··· DATA

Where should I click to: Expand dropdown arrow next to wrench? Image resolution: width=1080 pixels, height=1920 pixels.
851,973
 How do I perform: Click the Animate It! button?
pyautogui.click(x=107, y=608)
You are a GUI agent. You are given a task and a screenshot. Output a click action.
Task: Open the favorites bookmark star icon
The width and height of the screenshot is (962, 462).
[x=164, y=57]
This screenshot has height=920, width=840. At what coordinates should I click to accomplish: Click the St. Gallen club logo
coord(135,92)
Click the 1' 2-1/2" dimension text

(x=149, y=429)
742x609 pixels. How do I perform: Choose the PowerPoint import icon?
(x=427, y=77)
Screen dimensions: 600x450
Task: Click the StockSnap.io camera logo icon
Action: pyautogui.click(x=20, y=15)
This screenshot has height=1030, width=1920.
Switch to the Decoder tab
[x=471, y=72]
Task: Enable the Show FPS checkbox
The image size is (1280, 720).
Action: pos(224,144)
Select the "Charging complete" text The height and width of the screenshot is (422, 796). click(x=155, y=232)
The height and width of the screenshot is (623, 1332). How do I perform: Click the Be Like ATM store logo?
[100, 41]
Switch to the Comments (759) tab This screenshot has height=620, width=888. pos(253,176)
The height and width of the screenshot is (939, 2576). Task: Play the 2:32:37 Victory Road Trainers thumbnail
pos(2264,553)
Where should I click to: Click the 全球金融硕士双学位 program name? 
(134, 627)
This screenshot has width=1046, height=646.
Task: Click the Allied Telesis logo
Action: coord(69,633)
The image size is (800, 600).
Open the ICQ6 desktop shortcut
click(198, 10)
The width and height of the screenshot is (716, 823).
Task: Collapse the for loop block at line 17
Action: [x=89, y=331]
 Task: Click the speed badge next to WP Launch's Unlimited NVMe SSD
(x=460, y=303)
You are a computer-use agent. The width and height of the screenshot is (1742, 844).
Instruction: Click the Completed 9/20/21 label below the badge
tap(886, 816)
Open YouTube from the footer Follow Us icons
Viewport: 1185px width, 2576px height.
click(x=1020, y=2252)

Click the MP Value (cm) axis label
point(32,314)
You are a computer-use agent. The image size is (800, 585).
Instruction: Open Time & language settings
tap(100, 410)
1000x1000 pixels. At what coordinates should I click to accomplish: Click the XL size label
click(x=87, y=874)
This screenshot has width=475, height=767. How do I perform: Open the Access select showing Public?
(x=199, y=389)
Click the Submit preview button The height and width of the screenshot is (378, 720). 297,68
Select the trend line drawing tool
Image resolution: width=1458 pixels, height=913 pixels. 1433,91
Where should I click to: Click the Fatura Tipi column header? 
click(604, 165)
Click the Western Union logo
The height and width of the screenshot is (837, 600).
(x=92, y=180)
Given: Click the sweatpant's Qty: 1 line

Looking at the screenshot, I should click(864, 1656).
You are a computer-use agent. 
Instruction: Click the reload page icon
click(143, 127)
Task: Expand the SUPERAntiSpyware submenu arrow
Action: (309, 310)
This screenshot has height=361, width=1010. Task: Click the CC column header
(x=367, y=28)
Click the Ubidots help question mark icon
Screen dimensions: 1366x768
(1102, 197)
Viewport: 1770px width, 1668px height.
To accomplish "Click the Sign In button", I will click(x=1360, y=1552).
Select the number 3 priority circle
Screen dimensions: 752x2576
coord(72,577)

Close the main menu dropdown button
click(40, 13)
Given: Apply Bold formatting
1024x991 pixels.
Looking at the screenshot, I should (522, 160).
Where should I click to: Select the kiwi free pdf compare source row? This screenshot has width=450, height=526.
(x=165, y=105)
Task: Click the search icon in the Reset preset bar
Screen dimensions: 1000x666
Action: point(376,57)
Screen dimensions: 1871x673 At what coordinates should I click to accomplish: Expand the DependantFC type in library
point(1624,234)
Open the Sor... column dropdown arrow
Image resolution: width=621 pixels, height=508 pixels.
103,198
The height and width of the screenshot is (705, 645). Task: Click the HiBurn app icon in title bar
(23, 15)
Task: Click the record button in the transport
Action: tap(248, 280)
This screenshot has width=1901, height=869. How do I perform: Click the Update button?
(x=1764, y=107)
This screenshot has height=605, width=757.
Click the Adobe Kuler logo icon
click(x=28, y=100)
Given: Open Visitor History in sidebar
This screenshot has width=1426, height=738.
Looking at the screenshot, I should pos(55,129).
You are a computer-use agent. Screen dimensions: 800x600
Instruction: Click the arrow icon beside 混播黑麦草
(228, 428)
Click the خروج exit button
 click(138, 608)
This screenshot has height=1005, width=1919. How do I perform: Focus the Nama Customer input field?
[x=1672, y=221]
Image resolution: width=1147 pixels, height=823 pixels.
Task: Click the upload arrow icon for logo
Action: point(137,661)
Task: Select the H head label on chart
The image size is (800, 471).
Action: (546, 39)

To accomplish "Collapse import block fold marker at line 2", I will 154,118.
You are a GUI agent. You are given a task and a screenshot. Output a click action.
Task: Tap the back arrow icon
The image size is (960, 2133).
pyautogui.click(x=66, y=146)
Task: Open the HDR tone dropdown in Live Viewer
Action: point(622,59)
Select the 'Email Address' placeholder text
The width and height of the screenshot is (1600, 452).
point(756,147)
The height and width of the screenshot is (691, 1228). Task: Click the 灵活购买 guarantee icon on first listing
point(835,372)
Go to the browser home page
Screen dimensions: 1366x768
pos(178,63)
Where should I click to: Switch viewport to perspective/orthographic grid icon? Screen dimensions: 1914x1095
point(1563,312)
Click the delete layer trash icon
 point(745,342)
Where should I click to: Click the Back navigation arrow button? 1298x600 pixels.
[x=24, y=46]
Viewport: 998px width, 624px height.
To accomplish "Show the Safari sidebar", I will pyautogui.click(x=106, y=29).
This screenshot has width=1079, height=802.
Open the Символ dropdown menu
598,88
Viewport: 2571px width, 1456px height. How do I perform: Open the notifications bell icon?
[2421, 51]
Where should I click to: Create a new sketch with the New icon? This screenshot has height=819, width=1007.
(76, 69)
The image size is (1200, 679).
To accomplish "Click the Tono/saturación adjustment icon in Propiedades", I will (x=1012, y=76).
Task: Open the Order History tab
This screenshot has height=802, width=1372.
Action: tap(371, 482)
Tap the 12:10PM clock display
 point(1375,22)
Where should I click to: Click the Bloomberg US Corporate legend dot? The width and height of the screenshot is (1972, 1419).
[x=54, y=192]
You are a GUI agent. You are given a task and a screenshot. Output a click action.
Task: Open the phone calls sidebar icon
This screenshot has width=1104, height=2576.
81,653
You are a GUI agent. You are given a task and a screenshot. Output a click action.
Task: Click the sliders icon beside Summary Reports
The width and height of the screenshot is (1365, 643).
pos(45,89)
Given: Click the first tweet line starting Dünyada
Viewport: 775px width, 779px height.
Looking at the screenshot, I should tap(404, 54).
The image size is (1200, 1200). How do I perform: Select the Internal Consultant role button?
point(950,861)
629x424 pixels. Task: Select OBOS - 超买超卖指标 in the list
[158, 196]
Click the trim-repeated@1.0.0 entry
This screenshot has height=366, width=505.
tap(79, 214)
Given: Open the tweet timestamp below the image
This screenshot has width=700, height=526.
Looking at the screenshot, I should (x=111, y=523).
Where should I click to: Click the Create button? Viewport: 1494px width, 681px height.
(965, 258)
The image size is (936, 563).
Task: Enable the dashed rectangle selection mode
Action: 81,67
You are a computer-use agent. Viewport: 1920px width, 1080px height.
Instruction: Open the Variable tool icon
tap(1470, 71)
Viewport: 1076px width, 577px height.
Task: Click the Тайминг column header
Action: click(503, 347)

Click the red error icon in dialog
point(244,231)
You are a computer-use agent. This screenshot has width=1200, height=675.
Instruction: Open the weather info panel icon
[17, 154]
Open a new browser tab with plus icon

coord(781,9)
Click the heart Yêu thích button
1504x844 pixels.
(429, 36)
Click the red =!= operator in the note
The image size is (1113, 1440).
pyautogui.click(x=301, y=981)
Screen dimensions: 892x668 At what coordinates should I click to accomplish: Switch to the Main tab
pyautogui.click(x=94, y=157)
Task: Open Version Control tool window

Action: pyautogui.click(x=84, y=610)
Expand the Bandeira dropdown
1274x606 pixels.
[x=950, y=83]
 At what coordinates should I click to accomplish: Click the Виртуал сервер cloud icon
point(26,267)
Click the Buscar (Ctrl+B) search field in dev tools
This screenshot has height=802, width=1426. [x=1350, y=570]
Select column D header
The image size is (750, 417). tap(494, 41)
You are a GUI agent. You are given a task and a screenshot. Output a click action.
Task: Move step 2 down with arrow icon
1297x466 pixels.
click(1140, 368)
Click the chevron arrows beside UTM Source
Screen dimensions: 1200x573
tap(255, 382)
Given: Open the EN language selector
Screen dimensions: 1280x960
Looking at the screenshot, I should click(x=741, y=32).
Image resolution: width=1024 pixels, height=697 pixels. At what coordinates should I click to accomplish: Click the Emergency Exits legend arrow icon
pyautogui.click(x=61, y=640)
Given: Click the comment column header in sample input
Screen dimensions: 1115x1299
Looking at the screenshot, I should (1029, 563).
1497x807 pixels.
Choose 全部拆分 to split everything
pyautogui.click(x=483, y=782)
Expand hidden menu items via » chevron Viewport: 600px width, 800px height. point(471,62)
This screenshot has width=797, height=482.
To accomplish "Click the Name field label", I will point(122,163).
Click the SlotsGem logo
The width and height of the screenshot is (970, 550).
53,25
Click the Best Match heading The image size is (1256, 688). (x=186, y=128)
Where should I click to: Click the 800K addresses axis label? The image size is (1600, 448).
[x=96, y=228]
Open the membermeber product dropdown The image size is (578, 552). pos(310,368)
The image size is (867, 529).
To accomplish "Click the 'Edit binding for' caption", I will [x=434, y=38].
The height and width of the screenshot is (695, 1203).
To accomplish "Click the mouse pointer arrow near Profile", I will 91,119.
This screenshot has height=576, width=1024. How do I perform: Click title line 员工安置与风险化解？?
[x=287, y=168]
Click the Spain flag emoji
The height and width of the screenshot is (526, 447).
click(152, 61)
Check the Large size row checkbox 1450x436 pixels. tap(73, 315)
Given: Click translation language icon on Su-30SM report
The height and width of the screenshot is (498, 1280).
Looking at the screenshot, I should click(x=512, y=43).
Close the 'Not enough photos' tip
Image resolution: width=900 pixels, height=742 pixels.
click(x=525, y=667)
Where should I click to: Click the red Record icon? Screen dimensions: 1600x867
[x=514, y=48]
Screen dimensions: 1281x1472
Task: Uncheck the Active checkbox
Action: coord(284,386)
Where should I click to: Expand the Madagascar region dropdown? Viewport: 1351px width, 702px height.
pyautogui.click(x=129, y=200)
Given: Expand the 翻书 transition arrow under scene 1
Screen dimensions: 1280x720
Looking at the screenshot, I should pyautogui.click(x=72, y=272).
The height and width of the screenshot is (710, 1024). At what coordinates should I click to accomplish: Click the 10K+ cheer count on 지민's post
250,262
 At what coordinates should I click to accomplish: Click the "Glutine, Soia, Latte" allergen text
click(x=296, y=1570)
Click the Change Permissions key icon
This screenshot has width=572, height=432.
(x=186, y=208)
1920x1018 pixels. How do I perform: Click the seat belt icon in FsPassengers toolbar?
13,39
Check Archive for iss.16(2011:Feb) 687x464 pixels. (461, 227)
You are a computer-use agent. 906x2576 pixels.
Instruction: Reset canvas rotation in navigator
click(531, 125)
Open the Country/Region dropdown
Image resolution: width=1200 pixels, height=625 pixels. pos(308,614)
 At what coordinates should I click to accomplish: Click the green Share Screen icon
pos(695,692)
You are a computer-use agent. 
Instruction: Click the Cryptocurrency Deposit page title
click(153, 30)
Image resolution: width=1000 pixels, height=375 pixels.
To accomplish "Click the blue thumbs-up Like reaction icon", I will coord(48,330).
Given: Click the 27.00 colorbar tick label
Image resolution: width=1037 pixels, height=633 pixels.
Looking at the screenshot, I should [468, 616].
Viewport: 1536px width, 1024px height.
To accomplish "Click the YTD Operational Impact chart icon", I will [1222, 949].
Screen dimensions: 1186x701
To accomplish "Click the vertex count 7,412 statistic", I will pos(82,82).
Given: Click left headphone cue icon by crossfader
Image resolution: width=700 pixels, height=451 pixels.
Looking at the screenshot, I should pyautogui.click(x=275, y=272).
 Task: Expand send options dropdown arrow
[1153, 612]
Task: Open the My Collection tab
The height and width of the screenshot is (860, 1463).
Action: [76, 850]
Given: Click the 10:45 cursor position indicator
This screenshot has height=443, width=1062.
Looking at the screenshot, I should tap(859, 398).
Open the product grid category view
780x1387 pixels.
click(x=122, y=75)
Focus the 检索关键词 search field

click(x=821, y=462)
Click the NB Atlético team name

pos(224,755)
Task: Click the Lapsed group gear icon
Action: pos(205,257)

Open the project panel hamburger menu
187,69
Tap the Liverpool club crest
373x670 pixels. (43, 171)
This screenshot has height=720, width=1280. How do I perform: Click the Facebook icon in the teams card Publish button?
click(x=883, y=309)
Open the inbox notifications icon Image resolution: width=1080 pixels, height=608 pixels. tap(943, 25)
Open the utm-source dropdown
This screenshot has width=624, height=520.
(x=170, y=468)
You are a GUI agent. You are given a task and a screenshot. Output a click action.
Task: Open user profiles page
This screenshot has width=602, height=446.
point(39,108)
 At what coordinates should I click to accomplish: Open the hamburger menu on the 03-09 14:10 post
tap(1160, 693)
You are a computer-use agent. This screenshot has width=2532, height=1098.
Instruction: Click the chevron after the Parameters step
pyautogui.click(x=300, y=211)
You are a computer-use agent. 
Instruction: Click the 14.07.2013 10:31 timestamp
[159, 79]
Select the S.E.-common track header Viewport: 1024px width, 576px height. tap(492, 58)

······

**TASK DESCRIPTION**
Scan the records for the word "chart", and copy each line where it is found.

**FINISHED TASK**
Task: Select the H head label on chart
To accomplish "Click the YTD Operational Impact chart icon", I will [1222, 949].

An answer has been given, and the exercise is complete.